Data records ::
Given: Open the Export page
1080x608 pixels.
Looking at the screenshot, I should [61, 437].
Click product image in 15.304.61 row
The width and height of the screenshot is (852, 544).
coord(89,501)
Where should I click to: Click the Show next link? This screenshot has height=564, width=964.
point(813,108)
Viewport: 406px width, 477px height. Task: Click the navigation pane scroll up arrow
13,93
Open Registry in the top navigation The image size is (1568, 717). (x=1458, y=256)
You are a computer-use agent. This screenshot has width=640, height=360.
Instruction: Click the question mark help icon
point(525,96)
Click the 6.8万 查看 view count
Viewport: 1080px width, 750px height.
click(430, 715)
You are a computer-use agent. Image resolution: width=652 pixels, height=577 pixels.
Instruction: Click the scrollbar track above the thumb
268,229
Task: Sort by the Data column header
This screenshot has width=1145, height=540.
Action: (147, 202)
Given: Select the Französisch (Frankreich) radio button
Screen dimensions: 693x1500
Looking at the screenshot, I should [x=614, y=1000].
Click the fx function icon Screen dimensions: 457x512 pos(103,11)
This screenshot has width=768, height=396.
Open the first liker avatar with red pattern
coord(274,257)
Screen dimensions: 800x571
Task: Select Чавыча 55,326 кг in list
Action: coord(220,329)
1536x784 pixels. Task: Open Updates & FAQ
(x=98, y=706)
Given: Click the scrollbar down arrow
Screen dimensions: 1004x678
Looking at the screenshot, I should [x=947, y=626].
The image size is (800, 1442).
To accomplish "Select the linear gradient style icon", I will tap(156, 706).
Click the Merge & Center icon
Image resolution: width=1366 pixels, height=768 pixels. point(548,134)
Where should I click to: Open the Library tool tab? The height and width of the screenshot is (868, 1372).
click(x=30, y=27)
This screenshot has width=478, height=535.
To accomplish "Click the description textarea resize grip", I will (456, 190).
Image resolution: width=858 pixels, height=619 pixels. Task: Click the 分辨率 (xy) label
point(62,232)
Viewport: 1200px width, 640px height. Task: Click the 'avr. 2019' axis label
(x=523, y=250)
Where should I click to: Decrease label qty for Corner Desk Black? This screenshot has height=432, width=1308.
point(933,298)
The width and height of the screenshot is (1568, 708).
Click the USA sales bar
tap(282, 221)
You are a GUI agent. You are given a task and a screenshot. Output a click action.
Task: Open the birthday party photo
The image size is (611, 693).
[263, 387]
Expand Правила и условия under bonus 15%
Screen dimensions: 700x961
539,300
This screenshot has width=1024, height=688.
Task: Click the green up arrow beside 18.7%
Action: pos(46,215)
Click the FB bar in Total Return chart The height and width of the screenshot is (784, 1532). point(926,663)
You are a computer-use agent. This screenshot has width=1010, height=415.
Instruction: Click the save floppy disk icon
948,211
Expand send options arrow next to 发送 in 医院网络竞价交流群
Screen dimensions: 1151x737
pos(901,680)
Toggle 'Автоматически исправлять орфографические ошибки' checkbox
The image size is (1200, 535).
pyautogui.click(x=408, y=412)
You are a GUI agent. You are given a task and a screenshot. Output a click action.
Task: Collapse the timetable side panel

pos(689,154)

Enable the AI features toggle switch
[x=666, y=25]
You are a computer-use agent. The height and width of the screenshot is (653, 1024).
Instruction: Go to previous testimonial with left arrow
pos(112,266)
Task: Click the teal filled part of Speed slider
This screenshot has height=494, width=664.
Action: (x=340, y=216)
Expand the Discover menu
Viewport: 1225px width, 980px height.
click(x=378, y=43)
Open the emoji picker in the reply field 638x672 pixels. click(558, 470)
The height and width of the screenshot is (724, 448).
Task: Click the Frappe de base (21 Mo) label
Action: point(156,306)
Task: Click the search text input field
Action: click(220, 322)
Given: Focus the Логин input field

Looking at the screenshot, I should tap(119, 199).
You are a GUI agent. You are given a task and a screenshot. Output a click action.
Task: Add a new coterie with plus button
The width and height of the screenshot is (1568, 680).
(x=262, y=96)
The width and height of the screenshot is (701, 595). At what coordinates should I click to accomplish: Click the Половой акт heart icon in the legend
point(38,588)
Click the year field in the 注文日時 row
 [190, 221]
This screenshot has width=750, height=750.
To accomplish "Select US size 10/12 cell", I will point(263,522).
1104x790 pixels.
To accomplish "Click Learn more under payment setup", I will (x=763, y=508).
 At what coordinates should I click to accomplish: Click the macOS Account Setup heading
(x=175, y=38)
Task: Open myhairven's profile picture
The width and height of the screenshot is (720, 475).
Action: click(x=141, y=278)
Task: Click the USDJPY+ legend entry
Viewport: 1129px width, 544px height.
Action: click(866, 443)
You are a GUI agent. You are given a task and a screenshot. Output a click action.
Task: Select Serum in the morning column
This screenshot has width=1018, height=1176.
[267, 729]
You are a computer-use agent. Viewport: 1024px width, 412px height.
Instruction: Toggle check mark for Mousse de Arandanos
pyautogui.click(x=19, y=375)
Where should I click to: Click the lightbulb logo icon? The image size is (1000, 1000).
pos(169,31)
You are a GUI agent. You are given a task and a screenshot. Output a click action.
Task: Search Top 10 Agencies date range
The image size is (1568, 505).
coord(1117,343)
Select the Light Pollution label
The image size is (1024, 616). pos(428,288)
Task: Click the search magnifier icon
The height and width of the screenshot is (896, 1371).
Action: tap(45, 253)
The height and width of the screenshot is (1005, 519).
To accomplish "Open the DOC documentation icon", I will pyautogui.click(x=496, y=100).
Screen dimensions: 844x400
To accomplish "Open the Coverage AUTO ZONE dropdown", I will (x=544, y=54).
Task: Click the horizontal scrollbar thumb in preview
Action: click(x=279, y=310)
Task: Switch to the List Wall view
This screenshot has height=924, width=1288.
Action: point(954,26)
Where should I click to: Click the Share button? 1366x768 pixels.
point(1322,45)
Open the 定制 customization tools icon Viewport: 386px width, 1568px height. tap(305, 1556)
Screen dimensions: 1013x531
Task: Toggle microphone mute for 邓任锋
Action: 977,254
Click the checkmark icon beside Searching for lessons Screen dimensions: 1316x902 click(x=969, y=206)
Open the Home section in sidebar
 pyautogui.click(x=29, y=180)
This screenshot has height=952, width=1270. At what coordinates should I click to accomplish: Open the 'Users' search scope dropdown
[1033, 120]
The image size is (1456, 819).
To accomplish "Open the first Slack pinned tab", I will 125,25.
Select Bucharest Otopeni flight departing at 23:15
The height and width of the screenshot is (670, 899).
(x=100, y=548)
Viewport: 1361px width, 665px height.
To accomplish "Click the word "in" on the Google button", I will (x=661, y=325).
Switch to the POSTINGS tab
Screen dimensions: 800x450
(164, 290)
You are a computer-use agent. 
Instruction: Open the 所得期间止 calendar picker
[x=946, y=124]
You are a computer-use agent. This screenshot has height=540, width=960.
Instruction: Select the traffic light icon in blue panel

Exercise prompt :: All of the data above should be duplicated exactly.

Answer to the exercise ::
Given: Open the Export page
1080x608 pixels.
Looking at the screenshot, I should [61, 437].
Click product image in 15.304.61 row
The width and height of the screenshot is (852, 544).
coord(89,501)
Where should I click to: Click the Show next link? This screenshot has height=564, width=964.
point(813,108)
Viewport: 406px width, 477px height. Task: Click the navigation pane scroll up arrow
13,93
Open Registry in the top navigation The image size is (1568, 717). (x=1458, y=256)
You are a computer-use agent. This screenshot has width=640, height=360.
Instruction: Click the question mark help icon
point(525,96)
Click the 6.8万 查看 view count
Viewport: 1080px width, 750px height.
click(430, 715)
You are a computer-use agent. Image resolution: width=652 pixels, height=577 pixels.
Instruction: Click the scrollbar track above the thumb
268,229
Task: Sort by the Data column header
This screenshot has width=1145, height=540.
Action: (147, 202)
Given: Select the Französisch (Frankreich) radio button
Screen dimensions: 693x1500
Looking at the screenshot, I should [x=614, y=1000].
Click the fx function icon Screen dimensions: 457x512 pos(103,11)
This screenshot has width=768, height=396.
Open the first liker avatar with red pattern
coord(274,257)
Screen dimensions: 800x571
Task: Select Чавыча 55,326 кг in list
Action: coord(220,329)
1536x784 pixels. Task: Open Updates & FAQ
(x=98, y=706)
Given: Click the scrollbar down arrow
Screen dimensions: 1004x678
Looking at the screenshot, I should [x=947, y=626].
The image size is (800, 1442).
To accomplish "Select the linear gradient style icon", I will tap(156, 706).
Click the Merge & Center icon
Image resolution: width=1366 pixels, height=768 pixels. point(548,134)
Where should I click to: Open the Library tool tab? The height and width of the screenshot is (868, 1372).
click(x=30, y=27)
This screenshot has width=478, height=535.
To accomplish "Click the description textarea resize grip", I will (456, 190).
Image resolution: width=858 pixels, height=619 pixels. Task: Click the 分辨率 (xy) label
point(62,232)
Viewport: 1200px width, 640px height. Task: Click the 'avr. 2019' axis label
(x=523, y=250)
Where should I click to: Decrease label qty for Corner Desk Black? This screenshot has height=432, width=1308.
point(933,298)
The width and height of the screenshot is (1568, 708).
Click the USA sales bar
tap(282, 221)
You are a GUI agent. You are given a task and a screenshot. Output a click action.
Task: Open the birthday party photo
The image size is (611, 693).
[263, 387]
Expand Правила и условия under bonus 15%
Screen dimensions: 700x961
539,300
This screenshot has width=1024, height=688.
Task: Click the green up arrow beside 18.7%
Action: pos(46,215)
Click the FB bar in Total Return chart The height and width of the screenshot is (784, 1532). point(926,663)
You are a computer-use agent. This screenshot has width=1010, height=415.
Instruction: Click the save floppy disk icon
948,211
Expand send options arrow next to 发送 in 医院网络竞价交流群
Screen dimensions: 1151x737
pos(901,680)
Toggle 'Автоматически исправлять орфографические ошибки' checkbox
The image size is (1200, 535).
pyautogui.click(x=408, y=412)
You are a GUI agent. You are given a task and a screenshot. Output a click action.
Task: Collapse the timetable side panel

pos(689,154)

Enable the AI features toggle switch
[x=666, y=25]
You are a computer-use agent. The height and width of the screenshot is (653, 1024).
Instruction: Go to previous testimonial with left arrow
pos(112,266)
Task: Click the teal filled part of Speed slider
This screenshot has height=494, width=664.
Action: (x=340, y=216)
Expand the Discover menu
Viewport: 1225px width, 980px height.
click(x=378, y=43)
Open the emoji picker in the reply field 638x672 pixels. click(558, 470)
The height and width of the screenshot is (724, 448).
Task: Click the Frappe de base (21 Mo) label
Action: point(156,306)
Task: Click the search text input field
Action: click(220, 322)
Given: Focus the Логин input field

Looking at the screenshot, I should tap(119, 199).
You are a GUI agent. You are given a task and a screenshot. Output a click action.
Task: Add a new coterie with plus button
The width and height of the screenshot is (1568, 680).
(x=262, y=96)
The width and height of the screenshot is (701, 595). At what coordinates should I click to accomplish: Click the Половой акт heart icon in the legend
point(38,588)
Click the year field in the 注文日時 row
 [190, 221]
This screenshot has width=750, height=750.
To accomplish "Select US size 10/12 cell", I will point(263,522).
1104x790 pixels.
To accomplish "Click Learn more under payment setup", I will (x=763, y=508).
 At what coordinates should I click to accomplish: Click the macOS Account Setup heading
(x=175, y=38)
Task: Open myhairven's profile picture
The width and height of the screenshot is (720, 475).
Action: click(x=141, y=278)
Task: Click the USDJPY+ legend entry
Viewport: 1129px width, 544px height.
Action: click(866, 443)
You are a GUI agent. You are given a task and a screenshot. Output a click action.
Task: Select Serum in the morning column
This screenshot has width=1018, height=1176.
[267, 729]
You are a computer-use agent. Viewport: 1024px width, 412px height.
Instruction: Toggle check mark for Mousse de Arandanos
pyautogui.click(x=19, y=375)
Where should I click to: Click the lightbulb logo icon? The image size is (1000, 1000).
pos(169,31)
You are a GUI agent. You are given a task and a screenshot. Output a click action.
Task: Search Top 10 Agencies date range
The image size is (1568, 505).
coord(1117,343)
Select the Light Pollution label
The image size is (1024, 616). pos(428,288)
Task: Click the search magnifier icon
The height and width of the screenshot is (896, 1371).
Action: tap(45, 253)
The height and width of the screenshot is (1005, 519).
To accomplish "Open the DOC documentation icon", I will pyautogui.click(x=496, y=100).
Screen dimensions: 844x400
To accomplish "Open the Coverage AUTO ZONE dropdown", I will (x=544, y=54).
Task: Click the horizontal scrollbar thumb in preview
Action: click(x=279, y=310)
Task: Switch to the List Wall view
This screenshot has height=924, width=1288.
Action: point(954,26)
Where should I click to: Click the Share button? 1366x768 pixels.
point(1322,45)
Open the 定制 customization tools icon Viewport: 386px width, 1568px height. tap(305, 1556)
Screen dimensions: 1013x531
Task: Toggle microphone mute for 邓任锋
Action: 977,254
Click the checkmark icon beside Searching for lessons Screen dimensions: 1316x902 click(x=969, y=206)
Open the Home section in sidebar
 pyautogui.click(x=29, y=180)
This screenshot has height=952, width=1270. At what coordinates should I click to accomplish: Open the 'Users' search scope dropdown
[1033, 120]
The image size is (1456, 819).
To accomplish "Open the first Slack pinned tab", I will 125,25.
Select Bucharest Otopeni flight departing at 23:15
The height and width of the screenshot is (670, 899).
(x=100, y=548)
Viewport: 1361px width, 665px height.
To accomplish "Click the word "in" on the Google button", I will (x=661, y=325).
Switch to the POSTINGS tab
Screen dimensions: 800x450
(164, 290)
You are a computer-use agent. 
Instruction: Open the 所得期间止 calendar picker
[x=946, y=124]
You are a computer-use agent. This screenshot has height=540, width=960.
Instruction: Select the traffic light icon in blue panel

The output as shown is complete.